Uma cliente conseguiu na Justiça a suspensão de um reajuste de 39,90% aplicado em um plano de saúde coletivo por adesão, após apontar aumento abusivo na mensalidade. A decisão liminar foi concedida pelo 1º Núcleo de Justiça 4.0 – Saúde Suplementar do Tribunal de Justiça de Roraima.
De acordo com a defesa, a consumidora já havia recorrido anteriormente contra o mesmo plano e obtido decisão favorável. Desta vez, a ação foi motivada pela comunicação de reajuste anual considerado excessivo.
Ainda segundo a defesa, a cliente é cardiopata e o aumento poderia comprometer a continuidade do tratamento, além de dificultar a manutenção do plano de saúde.
Na ação, a consumidora argumentou que as empresas responsáveis não apresentaram informações detalhadas sobre os critérios utilizados para justificar o reajuste, como metodologia de cálculo, base atuarial ou dados de sinistralidade.
Ao analisar o caso, o magistrado identificou indícios de possível abusividade no percentual aplicado, especialmente pela ausência de documentos técnicos que comprovassem a legalidade do aumento.

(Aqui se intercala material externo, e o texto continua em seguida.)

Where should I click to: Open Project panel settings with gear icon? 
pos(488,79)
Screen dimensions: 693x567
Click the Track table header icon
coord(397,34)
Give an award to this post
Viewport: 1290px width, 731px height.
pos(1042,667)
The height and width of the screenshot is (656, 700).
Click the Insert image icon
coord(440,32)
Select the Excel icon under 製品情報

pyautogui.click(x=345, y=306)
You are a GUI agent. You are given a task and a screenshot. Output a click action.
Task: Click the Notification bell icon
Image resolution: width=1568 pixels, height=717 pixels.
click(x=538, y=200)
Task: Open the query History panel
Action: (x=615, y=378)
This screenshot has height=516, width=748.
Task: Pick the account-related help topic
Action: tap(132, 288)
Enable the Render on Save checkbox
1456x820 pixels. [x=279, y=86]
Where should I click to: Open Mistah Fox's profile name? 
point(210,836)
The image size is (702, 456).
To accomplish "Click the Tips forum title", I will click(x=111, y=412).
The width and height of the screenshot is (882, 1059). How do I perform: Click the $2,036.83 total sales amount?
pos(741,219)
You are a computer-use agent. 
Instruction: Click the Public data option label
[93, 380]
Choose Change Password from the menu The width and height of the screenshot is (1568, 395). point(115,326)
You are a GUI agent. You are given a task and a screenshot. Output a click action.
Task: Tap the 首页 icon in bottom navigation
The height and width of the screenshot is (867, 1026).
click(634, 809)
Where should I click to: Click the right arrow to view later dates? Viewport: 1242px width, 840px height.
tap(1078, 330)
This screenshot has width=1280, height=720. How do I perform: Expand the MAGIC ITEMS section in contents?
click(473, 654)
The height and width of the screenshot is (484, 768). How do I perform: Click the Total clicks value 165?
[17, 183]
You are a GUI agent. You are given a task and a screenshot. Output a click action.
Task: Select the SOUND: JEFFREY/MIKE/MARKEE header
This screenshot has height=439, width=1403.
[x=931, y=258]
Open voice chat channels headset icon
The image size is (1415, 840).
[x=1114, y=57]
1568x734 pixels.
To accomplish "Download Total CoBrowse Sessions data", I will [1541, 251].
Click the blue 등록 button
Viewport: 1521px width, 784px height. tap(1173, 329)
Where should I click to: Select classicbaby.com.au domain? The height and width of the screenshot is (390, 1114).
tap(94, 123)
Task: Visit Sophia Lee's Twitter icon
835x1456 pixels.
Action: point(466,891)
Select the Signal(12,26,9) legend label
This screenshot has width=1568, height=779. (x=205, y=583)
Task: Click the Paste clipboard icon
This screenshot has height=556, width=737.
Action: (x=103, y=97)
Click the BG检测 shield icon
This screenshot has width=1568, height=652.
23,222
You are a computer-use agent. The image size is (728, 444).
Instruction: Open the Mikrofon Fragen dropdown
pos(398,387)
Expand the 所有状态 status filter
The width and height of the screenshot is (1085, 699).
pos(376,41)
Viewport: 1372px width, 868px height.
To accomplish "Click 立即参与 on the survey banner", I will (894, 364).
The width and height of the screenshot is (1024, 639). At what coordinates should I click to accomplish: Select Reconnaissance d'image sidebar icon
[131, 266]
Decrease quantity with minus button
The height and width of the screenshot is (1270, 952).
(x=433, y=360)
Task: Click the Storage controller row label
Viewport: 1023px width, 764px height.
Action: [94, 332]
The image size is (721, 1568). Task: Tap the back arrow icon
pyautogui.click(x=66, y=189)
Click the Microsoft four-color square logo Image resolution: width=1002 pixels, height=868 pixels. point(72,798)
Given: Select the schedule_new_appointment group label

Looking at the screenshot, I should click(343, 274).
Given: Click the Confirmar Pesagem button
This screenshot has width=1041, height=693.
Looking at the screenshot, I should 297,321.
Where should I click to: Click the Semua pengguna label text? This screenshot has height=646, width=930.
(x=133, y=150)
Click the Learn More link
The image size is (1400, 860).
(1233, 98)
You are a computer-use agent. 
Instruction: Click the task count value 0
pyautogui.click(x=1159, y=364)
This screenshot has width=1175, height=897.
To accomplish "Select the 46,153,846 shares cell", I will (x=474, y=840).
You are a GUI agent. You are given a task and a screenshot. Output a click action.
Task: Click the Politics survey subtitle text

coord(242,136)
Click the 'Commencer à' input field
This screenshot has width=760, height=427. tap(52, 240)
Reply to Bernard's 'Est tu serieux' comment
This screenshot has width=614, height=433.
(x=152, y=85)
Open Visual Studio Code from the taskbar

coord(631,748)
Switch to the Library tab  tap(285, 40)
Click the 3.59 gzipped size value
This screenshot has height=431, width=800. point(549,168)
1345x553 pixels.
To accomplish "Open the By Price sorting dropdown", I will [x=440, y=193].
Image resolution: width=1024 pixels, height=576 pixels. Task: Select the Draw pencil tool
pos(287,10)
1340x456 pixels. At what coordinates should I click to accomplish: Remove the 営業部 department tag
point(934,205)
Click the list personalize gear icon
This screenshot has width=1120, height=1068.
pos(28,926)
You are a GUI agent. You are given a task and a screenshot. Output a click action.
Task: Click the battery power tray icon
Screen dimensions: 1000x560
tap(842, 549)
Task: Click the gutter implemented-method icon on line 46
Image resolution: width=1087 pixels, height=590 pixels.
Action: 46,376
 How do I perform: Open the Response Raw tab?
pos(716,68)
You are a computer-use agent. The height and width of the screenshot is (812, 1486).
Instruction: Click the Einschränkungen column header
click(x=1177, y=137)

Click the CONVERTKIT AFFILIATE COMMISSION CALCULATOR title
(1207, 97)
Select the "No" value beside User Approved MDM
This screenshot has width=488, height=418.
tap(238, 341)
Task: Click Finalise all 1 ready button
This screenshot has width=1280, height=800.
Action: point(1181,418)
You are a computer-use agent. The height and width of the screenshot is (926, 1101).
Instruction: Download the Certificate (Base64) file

Na decisão, o juiz ressaltou que, embora planos coletivos por adesão não estejam sujeitos aos mesmos limites definidos pela Agência Nacional de Saúde Suplementar (ANS) para contratos individuais, isso não impede a análise judicial em casos de possível abuso ou falta de transparência.
Como medida liminar, foi determinada a suspensão imediata do reajuste, com retorno da mensalidade ao valor anterior no prazo de cinco dias. A decisão permite apenas a aplicação de um índice considerado razoável, tomando como referência os percentuais adotados pela ANS para planos individuais.
Em caso de descumprimento, foi fixada multa diária de R$ 500, limitada inicialmente a R$ 20 mil.
Além disso, a Justiça determinou a inversão do ônus da prova, obrigando as empresas a apresentarem documentos como memória de cálculo, metodologia atuarial, histórico de reajustes e dados de sinistralidade que justifiquem o aumento aplicado.
A advogada da cliente alertou que reajustes abusivos podem ocorrer com frequência, mesmo quando não são tão elevados. Segundo ela, é importante que os consumidores fiquem atentos aos valores cobrados e busquem esclarecimentos sempre que houver dúvidas.